[Entries shown — start]

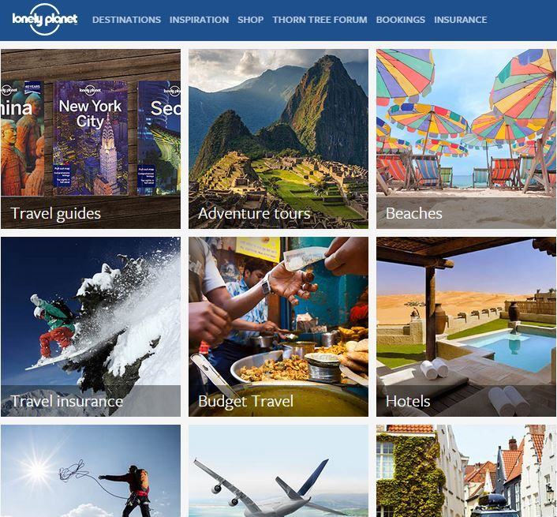Go to Inspiration in navigation bar
557x517 pixels.
click(x=200, y=20)

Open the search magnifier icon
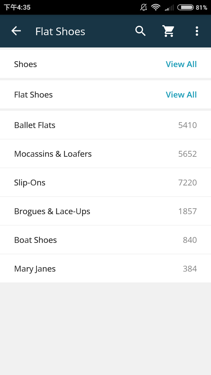(x=140, y=31)
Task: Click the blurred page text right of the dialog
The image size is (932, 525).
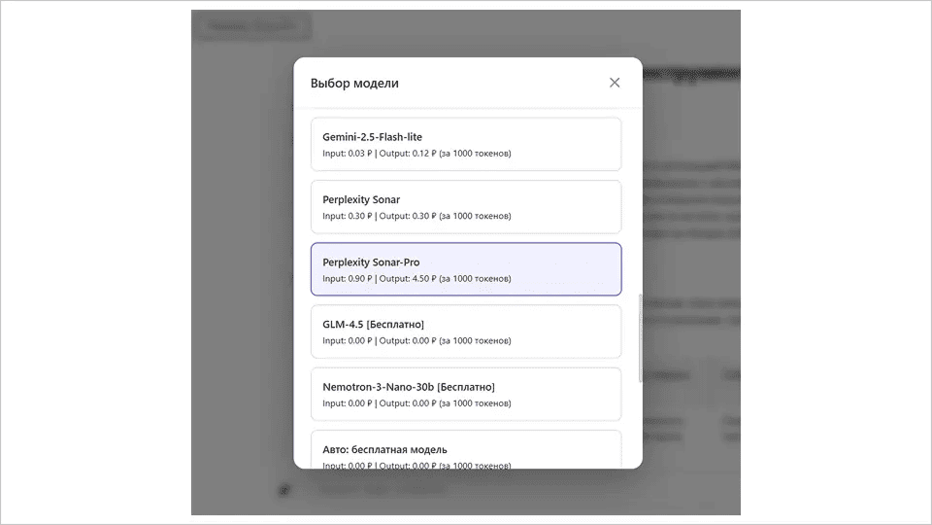Action: coord(691,199)
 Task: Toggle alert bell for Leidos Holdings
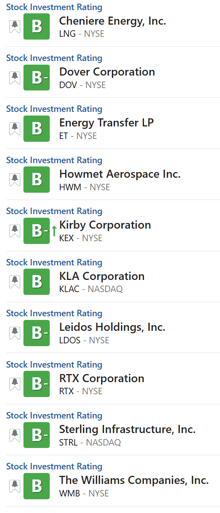[15, 333]
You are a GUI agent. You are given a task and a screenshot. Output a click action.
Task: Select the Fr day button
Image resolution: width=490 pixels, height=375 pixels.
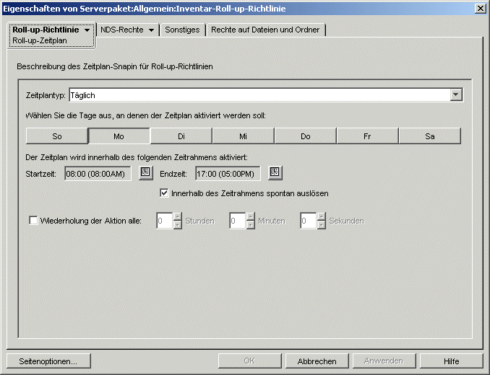368,136
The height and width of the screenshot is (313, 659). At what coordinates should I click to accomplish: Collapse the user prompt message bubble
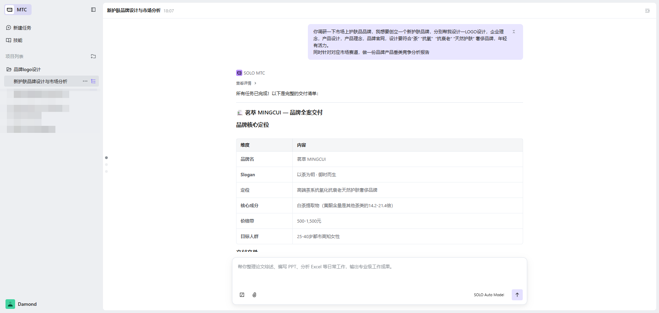(514, 32)
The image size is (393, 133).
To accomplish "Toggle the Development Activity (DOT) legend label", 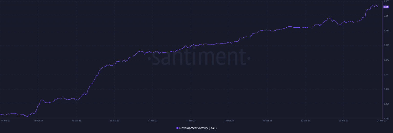I will pyautogui.click(x=198, y=128).
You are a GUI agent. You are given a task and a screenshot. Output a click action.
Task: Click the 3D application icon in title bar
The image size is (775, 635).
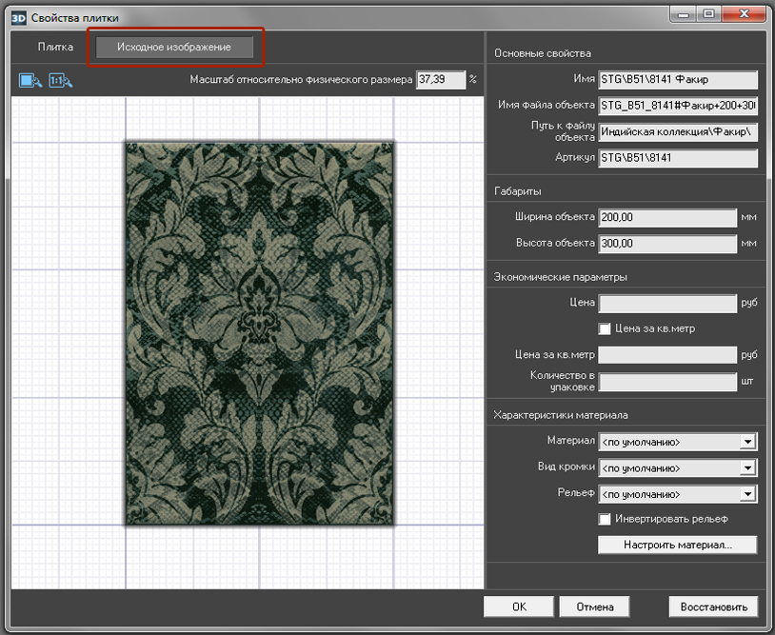coord(16,16)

[Entries shown — finish]

→ Requirement: Look above for the line with "Image resolution: width=490" and the line with "The image size is (393, 133).", then restate exactly those two lines and all lines between them, with no pictures.

→ Answer area:
Image resolution: width=490 pixels, height=375 pixels.
368,136
The height and width of the screenshot is (313, 659). At what coordinates should I click to accomplish: Collapse the user prompt message bubble
(514, 32)
The image size is (393, 133).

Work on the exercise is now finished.